- [COMPLETE THE FOLLOWING]:
(a) In the problem statement about inverting a binary tree, what should the second line of output contain?
(b) Repeat a passage of the problem statement about inverting a binary tree word for word, starting at "Google: 90% of" and ending at "of the line.".
(c) Carry on the problem statement about inverting a binary tree, picking up after its final sentence.

- [SOURCE EXTRACT]:
┌────────

The following is from Max Howell @twitter:

Google: 90% of our engineers use the software you wrote (Homebrew), but you can't invert a binary tree on a whiteboard so fuck off.

Now it's your turn to prove that YOU CAN invert a binary tree!

Input Specification:

Each input file contains one test case. For each case, the first line gives a positive integer N (≤10) which is the total number of nodes in the tree -- and hence the nodes are numbered from 0 to N−1. Then N lines follow, each corresponds to a node from 0 to N−1, and gives the indices of the left and right children of the node. If the child does not exist, a -

Output Specification:

For each test case, print in the first line the level-order, and then in the second line the in-order traversal sequences of the inverted tree. There must be exactly one space between any adjacent numbers, and no extra space at the end of the line.

└────────

- [DATA BLOCK]:
┌────────

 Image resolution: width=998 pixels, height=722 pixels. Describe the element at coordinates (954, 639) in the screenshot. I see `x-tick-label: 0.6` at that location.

└────────

- [ANSWERS TO THE TASKS]:
(a) The in-order traversal sequence of the inverted tree.

(b)
Google: 90% of our engineers use the software you wrote (Homebrew), but you can't invert a binary tree on a whiteboard so fuck off.

Now it's your turn to prove that YOU CAN invert a binary tree!

Input Specification:

Each input file contains one test case. For each case, the first line gives a positive integer N (≤10) which is the total number of nodes in the tree -- and hence the nodes are numbered from 0 to N−1. Then N lines follow, each corresponds to a node from 0 to N−1, and gives the indices of the left and right children of the node. If the child does not exist, a -

Output Specification:

For each test case, print in the first line the level-order, and then in the second line the in-order traversal sequences of the inverted tree. There must be exactly one space between any adjacent numbers, and no extra space at the end of the line.

(c)
Sample Input:

8
1 -
- -
0 -
2 7
- -
- -
5 -
4 6

Sample Output:

3 7 2 6 4 0 5 1
6 5 7 4 3 2 0 1

程式碼如下：

#include <cstdio>
#include <cstring>
#include <algorithm>
#include <iostream>
#include <vector>
#include <queue>
using namespace std;
const int maxn=15;
int n;
int root;
int par[maxn];
struct node
{
    int left,right;
};
node a[maxn];
vector<int>v1,v2;
void level (int root)
{
    queue<int>q;
    q.push(root);
    while (!q.empty())
    {
        int Size=q.size();
        while (Size--)
        {
            int t=q.front();
            q.pop();
            v2.push_back(t);
            if(a[t].right!=-1)
            {
                q.push(a[t].right);
            }
            if(a[t].left!=-1)
            {
                q.push(a[t].left);
            }
        }
    }
}
void inorder(int root)
{
    if(root==-1)
    {
        return;
    }
    inorder(a[root].left);
    v1.push_back(root);
    inorder(a[root].right);
}
int main()
{
    memset (par,-1,sizeof(par));
    scanf("%d",&n);
    getchar();
    for (int i=0;i<n;i++)
    {
        char x,y;
        scanf("%c %c",&x,&y);
        getchar();
        if(x=='-')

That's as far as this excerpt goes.